Altitude Feet_____________________5,000_____15,000_____25,0 00_____27,800
Altitude Meters___________________1,524______4,572______7,6 20______8,473
Turn TAS m/s 81.29 x factor above___89.50_____103.08_____122.02______126.49 ------------------- for IAS/CAS = 182 mph at sea level.
Max sustainable g-load at speed______2.49______2.26_______2.01_______1.94----------------------- using this method and assumptions

-----------------------------------------------------------------------------------------------------------------------------------------------------

http://www.aerospaceweb.org/qu...formance/q0146.shtml (http://www.aerospaceweb.org/question/performance/q0146.shtml)

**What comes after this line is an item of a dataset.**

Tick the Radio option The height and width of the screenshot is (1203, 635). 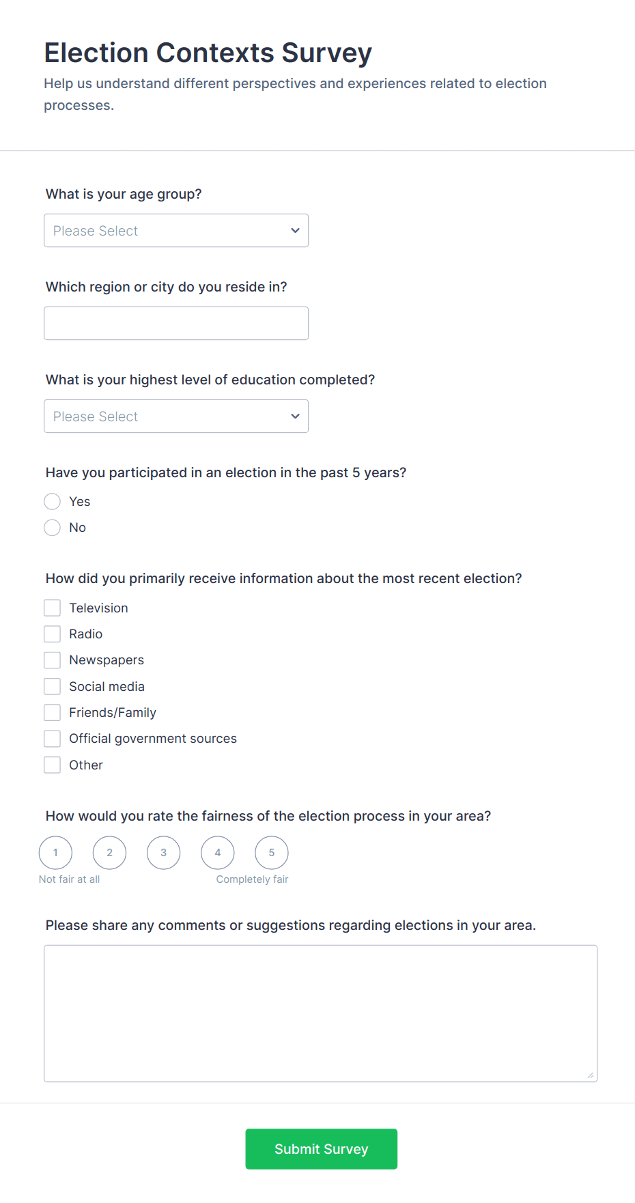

radius = v^2 / [ g * sqrt( g-load^2 - 1 ) ] ------ since I have g-load already, I don't need to calculate bank angle
turn rate radians/sec = [ g * sqrt( g-load - 1 ) ] / v
degrees per radian = 57.296

per the turn estimate post, all in metric:
Alt Feet _____Alt Meters _______ TAS m/s _____ g-load _____ Radius Meters _____ turn-rate deg/sec
5,000 ________ 1,524 __________ 89.5 ________ 2.49 __________ 358 ______________ 9.36
15,000 _______ 4,572 _________ 103.08 _______ 2.26 __________ 534 ______________ 6.12
25,000 _______ 7,620 _________ 122.02 _______ 2.01 __________ 870 ______________ 4.63
27,800 _______ 8,473 _________ 126.49 _______ 1.94 __________ 981 ______________ 4.31

I am not up to playing with angular momentum, how the same mass at higher speed and radius works out
but I get this idea that the same engine power won't sustain the same g-load as those increase.


Okay, let's see what I did wrong this time as far as the method and the math.

Still not done, more later, please anyone check and if you find a problem say where and what.